» **Task requirements**
Which lines in the records below contain the word "height"? Return each of those lines in full.

» **Source data**
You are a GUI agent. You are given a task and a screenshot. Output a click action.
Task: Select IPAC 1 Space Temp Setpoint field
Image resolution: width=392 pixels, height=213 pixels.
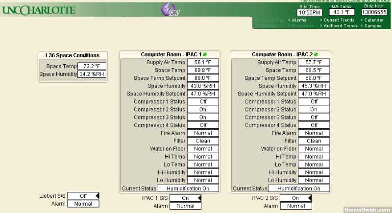click(x=203, y=78)
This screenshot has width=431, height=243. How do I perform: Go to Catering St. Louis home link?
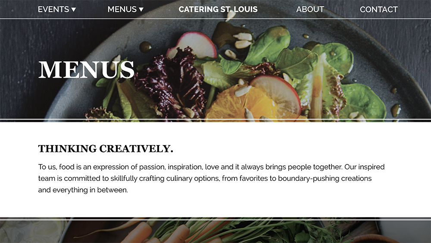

» **Solved problem**
Image resolution: width=392 pixels, height=213 pixels.
This screenshot has width=431, height=243. How do I perform: Go to Catering St. Louis home link?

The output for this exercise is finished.